▶ DOCUMENT
########################################
Par requête inscrite sous le numéro 18933 du rôle et déposée au greffe du tribunal administratif en date du 2 décembre 2004 … a demandé la réformation, sinon l’annulation de la décision du comité-directeur du Service de Santé au Travail multisectoriel du 18 octobre 2004 portant licenciement dans son chef en sa qualité d’employée de l’Etat.
Le tribunal administratif, par jugement du 13 avril 2005, a déclaré ce recours caduc au motif que le recours initial n’a pas été signifié à la partie défenderesse, à savoir l’établissement public Service de Santé au Travail multisectoriel, cet établissement étant à considérer aux termes de ce jugement comme partie défenderesse au sens de l’article 4 (2) de la loi modifiée du 21 juin 1999 portant règlement de procédure devant les juridictions administratives.
… a déposé une requête d’appel au greffe de la Cour administrative en date du 20 mai 2005 en reprochant notamment aux juges de première instance une appréciation erronée des éléments de la cause alors qu’ils auraient à tort considéré que l’Etat n’est pas son employeur.
Par arrêt du 18 octobre 2005, numéro 19833C du rôle, la Cour administrative a reçu l'appel en la forme et l’a déclaré fondé en disant que c'est à tort que le tribunal administratif a déclaré le recours en annulation caduc et a renvoyé le dossier en prosécution de cause devant le tribunal administratif.
Le Service de Santé au Travail multisectoriel a déposé en date du 22 novembre 2005 une requête en tierce opposition au greffe de la Cour administrative, requête qui a été déclarée irrecevable par arrêt de la Cour administrative du 21 mars 2006, numéro 20685C du rôle.
2 Suite à l’arrêt de la Cour administrative du 18 octobre 2005, le Service de Santé au Travail multisectoriel a déposé en date du 10 mai 2006 une requête en intervention volontaire devant le tribunal administratif qui a été déclarée recevable en la forme.
Le tribunal administratif, statuant à l’égard de toutes les parties en date du 9 octobre 2006, a reçu le recours en réformation en la forme, au fond, l’a déclaré non justifié et en a débouté.
Le recours en annulation a été déclaré irrecevable.
Maître Georges Pierret, avocat à la Cour, a déposé une requête d’appel au greffe de la Cour administrative en date du 17 novembre 2006 pour compte de ….
La partie appelante reproche aux juges de première instance une appréciation erronée des éléments de la cause en se basant sur les mêmes moyens de fait que ceux exposés en première instance en estimant que le licenciement opéré serait à considérer comme intervenu de façon illégale.
########################################
▶ CONSIGNE 1
D'après le texte sur la contestation du licenciement, à quelle date la Cour administrative a-t-elle déclaré irrecevable la requête en tierce opposition du Service de Santé au Travail multisectoriel ?
▶ CONSIGNE 2
Rédigez la suite du texte sur la contestation du licenciement, à partir de sa dernière phrase.

(Données de position des mots et des éléments)
########################################
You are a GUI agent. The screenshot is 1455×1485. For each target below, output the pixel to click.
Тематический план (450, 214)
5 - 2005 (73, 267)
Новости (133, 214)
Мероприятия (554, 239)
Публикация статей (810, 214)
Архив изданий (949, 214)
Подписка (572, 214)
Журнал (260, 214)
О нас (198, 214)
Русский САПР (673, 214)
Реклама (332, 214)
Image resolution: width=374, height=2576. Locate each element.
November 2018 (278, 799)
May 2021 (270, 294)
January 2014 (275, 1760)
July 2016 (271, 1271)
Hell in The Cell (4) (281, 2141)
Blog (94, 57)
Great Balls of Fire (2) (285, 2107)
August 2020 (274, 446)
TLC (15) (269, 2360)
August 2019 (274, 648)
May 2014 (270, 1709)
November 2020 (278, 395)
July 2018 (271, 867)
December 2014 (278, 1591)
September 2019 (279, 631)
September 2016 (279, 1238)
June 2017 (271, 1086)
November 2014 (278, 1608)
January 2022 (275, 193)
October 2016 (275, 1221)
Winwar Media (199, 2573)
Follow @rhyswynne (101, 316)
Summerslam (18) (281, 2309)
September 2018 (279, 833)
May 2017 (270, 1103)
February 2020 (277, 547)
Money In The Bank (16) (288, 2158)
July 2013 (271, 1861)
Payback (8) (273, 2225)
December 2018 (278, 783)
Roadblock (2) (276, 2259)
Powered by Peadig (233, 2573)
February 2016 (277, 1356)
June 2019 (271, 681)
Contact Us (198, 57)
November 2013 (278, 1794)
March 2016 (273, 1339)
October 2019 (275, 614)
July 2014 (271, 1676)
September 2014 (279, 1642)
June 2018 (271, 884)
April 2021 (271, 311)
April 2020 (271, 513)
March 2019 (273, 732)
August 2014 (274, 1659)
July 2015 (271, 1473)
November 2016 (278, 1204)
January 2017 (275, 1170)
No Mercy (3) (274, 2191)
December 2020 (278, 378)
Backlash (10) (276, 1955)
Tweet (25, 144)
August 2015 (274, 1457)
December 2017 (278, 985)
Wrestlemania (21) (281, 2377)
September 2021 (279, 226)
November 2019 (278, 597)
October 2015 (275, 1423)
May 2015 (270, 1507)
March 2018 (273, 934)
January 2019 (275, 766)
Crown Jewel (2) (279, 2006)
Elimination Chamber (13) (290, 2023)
########################################
▶ RÉPONSE 1
Le 21 mars 2006.

▶ RÉPONSE 2
L’appelante fait notamment valoir que la décision de résilier son contrat d’engagement n’aurait pas pu être valablement fondée sur l’article 7.3 de la loi modifiée du 27 janvier 1972 et que le fait de se limiter à baser sa décision sur des textes inapplicables équivaudrait à une absence de motivation juridique.
L’appelante conteste par la suite l’absentéisme habituel qui lui a été reproché ainsi que toute désorganisation de l’entreprise de sorte que l’employeur n’aurait pas démontré en quoi il ne pouvait plus compter sur une collaboration régulière de sa part.
Maître Alain Rukavina, avocat à la Cour, a déposé un mémoire en réponse en date du 19 décembre 2006 pour compte du Service de Santé au Travail Multisectoriel dans lequel sa partie interjette appel incident en faisant valoir qu’il aurait appartenu au tribunal administratif de déclarer le recours initial caduque, l’arrêt de la Cour du 18 octobre 2005 ne s’étant pas prononcé sur la question de savoir qui a été l’employeur de ….
Quant au fond du dossier, la partie intimée demande la confirmation du premier jugement.
La partie appelante a déposé un mémoire en réplique en date du 19 janvier 2007 dans lequel elle approfondit ses développements antérieurs après avoir contesté la recevabilité et le bien-
fondé de l’appel incident.
La partie intimée a déposé un mémoire en duplique en date du 16 février 2007 dans lequel elle approfondit ses arguments antérieurement développés.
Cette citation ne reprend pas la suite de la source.